▶ **TASK REQUIREMENTS**: Return every record in full. Match each one exactly.

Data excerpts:
··········
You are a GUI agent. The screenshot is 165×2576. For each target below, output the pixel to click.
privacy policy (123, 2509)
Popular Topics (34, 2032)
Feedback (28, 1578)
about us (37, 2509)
··········
▶ **COMPLETED TASK**:
You are a GUI agent. The screenshot is 165×2576. For each target below, output the pixel to click.
privacy policy (123, 2509)
Popular Topics (34, 2032)
Feedback (28, 1578)
about us (37, 2509)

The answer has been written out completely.